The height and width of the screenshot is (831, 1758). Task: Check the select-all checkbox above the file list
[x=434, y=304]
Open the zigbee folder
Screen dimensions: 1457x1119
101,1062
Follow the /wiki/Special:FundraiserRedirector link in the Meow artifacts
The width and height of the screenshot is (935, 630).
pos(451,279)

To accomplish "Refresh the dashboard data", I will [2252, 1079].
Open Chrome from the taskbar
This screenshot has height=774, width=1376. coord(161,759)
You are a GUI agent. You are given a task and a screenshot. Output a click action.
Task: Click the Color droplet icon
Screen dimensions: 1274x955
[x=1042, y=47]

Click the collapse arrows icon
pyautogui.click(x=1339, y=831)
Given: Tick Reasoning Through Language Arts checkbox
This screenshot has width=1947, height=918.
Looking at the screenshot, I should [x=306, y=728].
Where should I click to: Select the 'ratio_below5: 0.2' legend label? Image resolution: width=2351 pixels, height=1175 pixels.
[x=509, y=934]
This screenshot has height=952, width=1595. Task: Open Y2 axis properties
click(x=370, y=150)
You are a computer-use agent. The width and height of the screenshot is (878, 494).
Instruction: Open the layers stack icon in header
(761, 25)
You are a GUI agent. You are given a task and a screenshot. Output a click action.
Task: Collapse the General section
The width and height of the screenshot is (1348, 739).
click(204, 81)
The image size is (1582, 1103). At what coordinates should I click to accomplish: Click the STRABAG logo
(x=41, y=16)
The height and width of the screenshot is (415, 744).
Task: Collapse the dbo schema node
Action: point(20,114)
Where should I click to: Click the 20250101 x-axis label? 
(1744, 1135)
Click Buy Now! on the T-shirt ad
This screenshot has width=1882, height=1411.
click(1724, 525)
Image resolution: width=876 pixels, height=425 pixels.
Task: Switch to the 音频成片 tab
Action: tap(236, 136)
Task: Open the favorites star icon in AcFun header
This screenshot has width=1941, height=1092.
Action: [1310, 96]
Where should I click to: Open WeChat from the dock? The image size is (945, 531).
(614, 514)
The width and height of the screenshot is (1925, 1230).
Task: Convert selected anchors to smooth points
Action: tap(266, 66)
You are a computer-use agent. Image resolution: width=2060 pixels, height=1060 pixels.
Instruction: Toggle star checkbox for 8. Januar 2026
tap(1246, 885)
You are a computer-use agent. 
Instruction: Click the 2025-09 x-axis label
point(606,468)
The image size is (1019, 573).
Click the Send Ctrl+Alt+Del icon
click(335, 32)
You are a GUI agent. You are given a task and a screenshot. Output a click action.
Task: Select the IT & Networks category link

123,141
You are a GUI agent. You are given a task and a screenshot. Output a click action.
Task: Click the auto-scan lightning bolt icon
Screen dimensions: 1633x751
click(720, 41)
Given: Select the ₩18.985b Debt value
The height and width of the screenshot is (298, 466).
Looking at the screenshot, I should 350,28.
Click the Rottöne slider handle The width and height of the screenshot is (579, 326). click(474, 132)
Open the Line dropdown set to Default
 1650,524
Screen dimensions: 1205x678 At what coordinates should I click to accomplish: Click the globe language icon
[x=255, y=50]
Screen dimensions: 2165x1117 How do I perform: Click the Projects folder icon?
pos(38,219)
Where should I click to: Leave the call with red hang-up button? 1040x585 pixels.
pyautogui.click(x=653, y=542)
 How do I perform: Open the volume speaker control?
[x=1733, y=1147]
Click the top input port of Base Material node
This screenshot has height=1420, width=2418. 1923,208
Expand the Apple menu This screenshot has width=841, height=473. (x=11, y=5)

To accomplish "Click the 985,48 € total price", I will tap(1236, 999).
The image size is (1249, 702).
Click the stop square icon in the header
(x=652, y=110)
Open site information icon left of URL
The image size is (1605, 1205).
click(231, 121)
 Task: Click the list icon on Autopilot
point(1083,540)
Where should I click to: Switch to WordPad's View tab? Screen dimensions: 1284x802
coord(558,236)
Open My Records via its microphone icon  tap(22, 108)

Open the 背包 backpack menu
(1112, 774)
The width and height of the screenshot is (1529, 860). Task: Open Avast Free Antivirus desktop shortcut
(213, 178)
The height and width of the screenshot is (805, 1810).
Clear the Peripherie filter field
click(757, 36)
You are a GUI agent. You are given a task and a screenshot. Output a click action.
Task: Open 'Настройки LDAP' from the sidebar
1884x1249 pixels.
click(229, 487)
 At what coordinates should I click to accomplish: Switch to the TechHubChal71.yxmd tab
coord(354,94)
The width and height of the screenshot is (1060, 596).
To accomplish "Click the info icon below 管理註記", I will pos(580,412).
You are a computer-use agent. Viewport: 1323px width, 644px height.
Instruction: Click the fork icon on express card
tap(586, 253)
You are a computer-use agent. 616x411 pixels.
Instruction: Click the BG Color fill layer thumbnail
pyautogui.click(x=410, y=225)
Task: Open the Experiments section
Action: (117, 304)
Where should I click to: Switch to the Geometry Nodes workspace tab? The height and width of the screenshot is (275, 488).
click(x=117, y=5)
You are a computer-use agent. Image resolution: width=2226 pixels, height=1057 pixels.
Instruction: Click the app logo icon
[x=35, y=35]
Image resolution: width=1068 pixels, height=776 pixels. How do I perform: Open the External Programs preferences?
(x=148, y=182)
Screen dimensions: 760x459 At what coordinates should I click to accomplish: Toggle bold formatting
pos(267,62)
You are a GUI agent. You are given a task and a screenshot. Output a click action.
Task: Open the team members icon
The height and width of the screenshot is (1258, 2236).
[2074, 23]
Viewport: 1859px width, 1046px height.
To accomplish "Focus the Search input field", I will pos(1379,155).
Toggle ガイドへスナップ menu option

# WHAT YOU NEED TO DO:
Copy out each entry precisely. Leave nothing out.

# REPLY:
The height and width of the screenshot is (831, 1758). Task: Check the select-all checkbox above the file list
[x=434, y=304]
Open the zigbee folder
Screen dimensions: 1457x1119
101,1062
Follow the /wiki/Special:FundraiserRedirector link in the Meow artifacts
The width and height of the screenshot is (935, 630).
pos(451,279)

To accomplish "Refresh the dashboard data", I will [2252, 1079].
Open Chrome from the taskbar
This screenshot has height=774, width=1376. coord(161,759)
You are a GUI agent. You are given a task and a screenshot. Output a click action.
Task: Click the Color droplet icon
Screen dimensions: 1274x955
[x=1042, y=47]

Click the collapse arrows icon
pyautogui.click(x=1339, y=831)
Given: Tick Reasoning Through Language Arts checkbox
This screenshot has width=1947, height=918.
Looking at the screenshot, I should [x=306, y=728].
Where should I click to: Select the 'ratio_below5: 0.2' legend label? Image resolution: width=2351 pixels, height=1175 pixels.
[x=509, y=934]
This screenshot has height=952, width=1595. Task: Open Y2 axis properties
click(x=370, y=150)
You are a computer-use agent. The width and height of the screenshot is (878, 494).
Instruction: Open the layers stack icon in header
(761, 25)
You are a GUI agent. You are given a task and a screenshot. Output a click action.
Task: Collapse the General section
The width and height of the screenshot is (1348, 739).
click(204, 81)
The image size is (1582, 1103). At what coordinates should I click to accomplish: Click the STRABAG logo
(x=41, y=16)
The height and width of the screenshot is (415, 744).
Task: Collapse the dbo schema node
Action: point(20,114)
Where should I click to: Click the 20250101 x-axis label? 
(1744, 1135)
Click Buy Now! on the T-shirt ad
This screenshot has width=1882, height=1411.
click(1724, 525)
Image resolution: width=876 pixels, height=425 pixels.
Task: Switch to the 音频成片 tab
Action: tap(236, 136)
Task: Open the favorites star icon in AcFun header
This screenshot has width=1941, height=1092.
Action: [1310, 96]
Where should I click to: Open WeChat from the dock? The image size is (945, 531).
(614, 514)
The width and height of the screenshot is (1925, 1230).
Task: Convert selected anchors to smooth points
Action: tap(266, 66)
You are a computer-use agent. Image resolution: width=2060 pixels, height=1060 pixels.
Instruction: Toggle star checkbox for 8. Januar 2026
tap(1246, 885)
You are a computer-use agent. 
Instruction: Click the 2025-09 x-axis label
point(606,468)
The image size is (1019, 573).
Click the Send Ctrl+Alt+Del icon
click(335, 32)
You are a GUI agent. You are given a task and a screenshot. Output a click action.
Task: Select the IT & Networks category link

123,141
You are a GUI agent. You are given a task and a screenshot. Output a click action.
Task: Click the auto-scan lightning bolt icon
Screen dimensions: 1633x751
click(720, 41)
Given: Select the ₩18.985b Debt value
The height and width of the screenshot is (298, 466).
Looking at the screenshot, I should 350,28.
Click the Rottöne slider handle The width and height of the screenshot is (579, 326). click(474, 132)
Open the Line dropdown set to Default
 1650,524
Screen dimensions: 1205x678 At what coordinates should I click to accomplish: Click the globe language icon
[x=255, y=50]
Screen dimensions: 2165x1117 How do I perform: Click the Projects folder icon?
pos(38,219)
Where should I click to: Leave the call with red hang-up button? 1040x585 pixels.
pyautogui.click(x=653, y=542)
 How do I perform: Open the volume speaker control?
[x=1733, y=1147]
Click the top input port of Base Material node
This screenshot has height=1420, width=2418. 1923,208
Expand the Apple menu This screenshot has width=841, height=473. (x=11, y=5)

To accomplish "Click the 985,48 € total price", I will tap(1236, 999).
The image size is (1249, 702).
Click the stop square icon in the header
(x=652, y=110)
Open site information icon left of URL
The image size is (1605, 1205).
click(231, 121)
 Task: Click the list icon on Autopilot
point(1083,540)
Where should I click to: Switch to WordPad's View tab? Screen dimensions: 1284x802
coord(558,236)
Open My Records via its microphone icon  tap(22, 108)

Open the 背包 backpack menu
(1112, 774)
The width and height of the screenshot is (1529, 860). Task: Open Avast Free Antivirus desktop shortcut
(213, 178)
The height and width of the screenshot is (805, 1810).
Clear the Peripherie filter field
click(757, 36)
You are a GUI agent. You are given a task and a screenshot. Output a click action.
Task: Open 'Настройки LDAP' from the sidebar
1884x1249 pixels.
click(229, 487)
 At what coordinates should I click to accomplish: Switch to the TechHubChal71.yxmd tab
coord(354,94)
The width and height of the screenshot is (1060, 596).
To accomplish "Click the info icon below 管理註記", I will pos(580,412).
You are a computer-use agent. Viewport: 1323px width, 644px height.
Instruction: Click the fork icon on express card
tap(586, 253)
You are a computer-use agent. 616x411 pixels.
Instruction: Click the BG Color fill layer thumbnail
pyautogui.click(x=410, y=225)
Task: Open the Experiments section
Action: (117, 304)
Where should I click to: Switch to the Geometry Nodes workspace tab? The height and width of the screenshot is (275, 488).
click(x=117, y=5)
You are a computer-use agent. Image resolution: width=2226 pixels, height=1057 pixels.
Instruction: Click the app logo icon
[x=35, y=35]
Image resolution: width=1068 pixels, height=776 pixels. How do I perform: Open the External Programs preferences?
(x=148, y=182)
Screen dimensions: 760x459 At what coordinates should I click to accomplish: Toggle bold formatting
pos(267,62)
You are a GUI agent. You are given a task and a screenshot. Output a click action.
Task: Open the team members icon
The height and width of the screenshot is (1258, 2236).
[2074, 23]
Viewport: 1859px width, 1046px height.
To accomplish "Focus the Search input field", I will pos(1379,155).
Toggle ガイドへスナップ menu option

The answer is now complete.